=== PROBLEM REQUIREMENTS ===
Would you output the lines from the one containing "Task: Click the" through the final line of the entries, exactly and with pictures omitted?

=== INPUT DATA ===
"""
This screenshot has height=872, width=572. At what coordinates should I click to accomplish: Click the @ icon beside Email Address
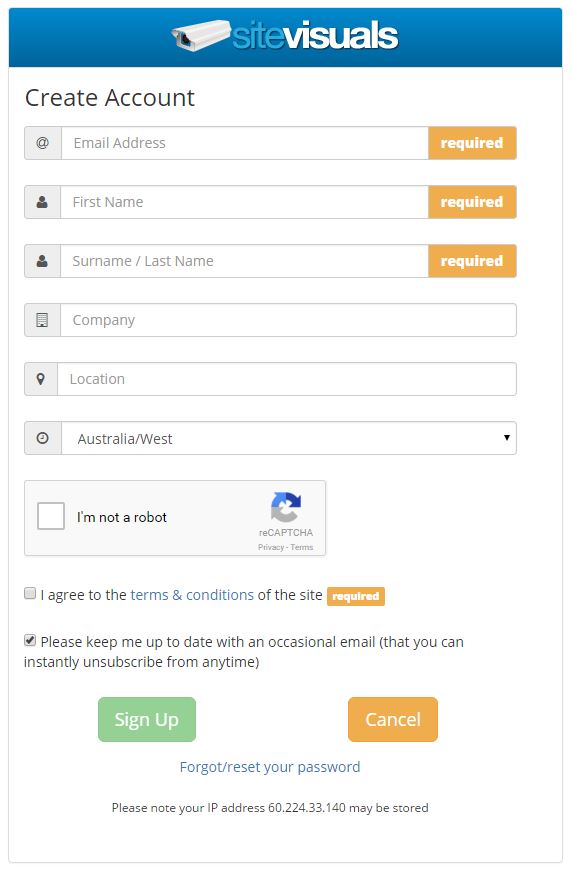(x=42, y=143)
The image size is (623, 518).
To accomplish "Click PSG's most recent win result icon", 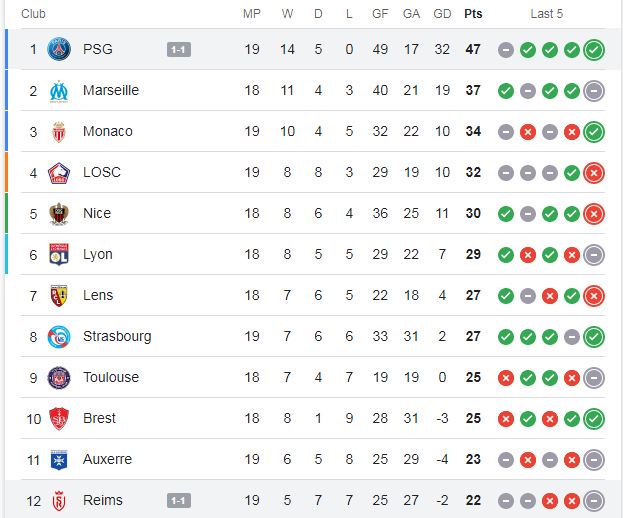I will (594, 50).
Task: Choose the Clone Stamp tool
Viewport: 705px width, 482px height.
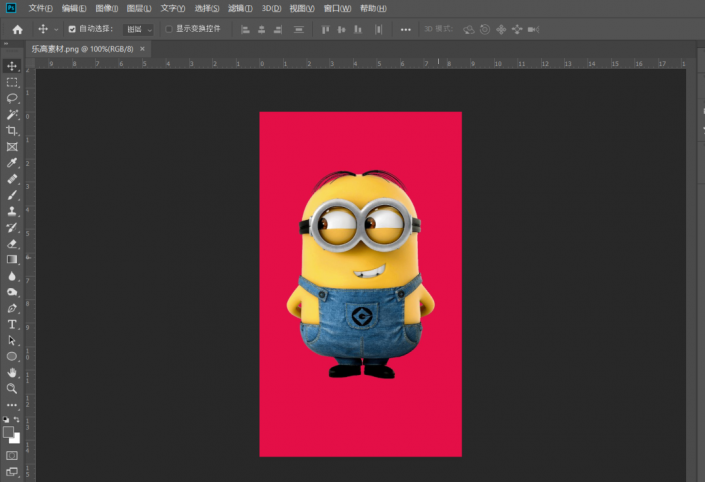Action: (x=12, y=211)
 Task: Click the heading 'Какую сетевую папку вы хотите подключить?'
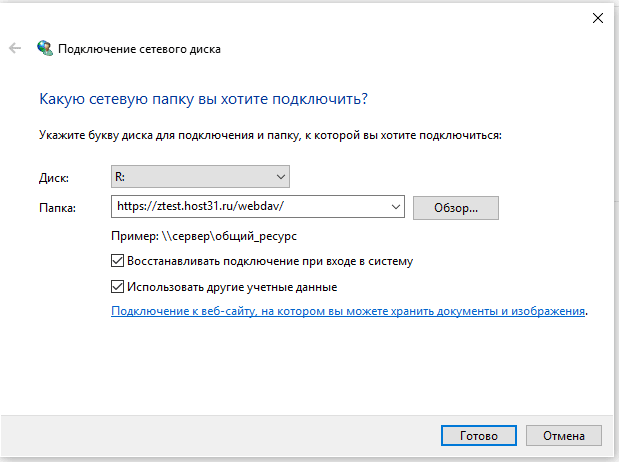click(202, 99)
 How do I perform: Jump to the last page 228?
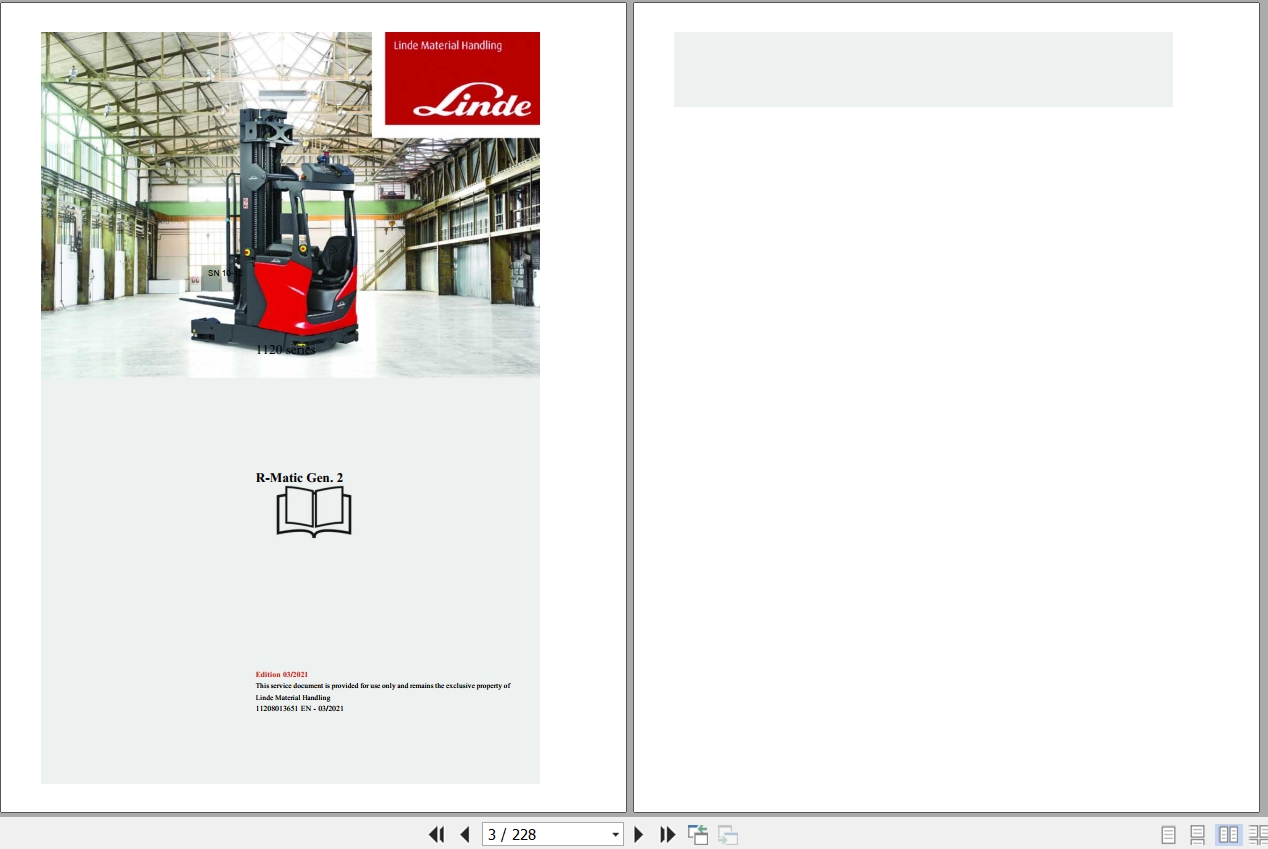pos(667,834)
"""
=== ANSWER BELOW ===
 Task: Click the heading 'Какую сетевую папку вы хотите подключить?'
click(202, 99)
 How do I perform: Jump to the last page 228?
pos(667,834)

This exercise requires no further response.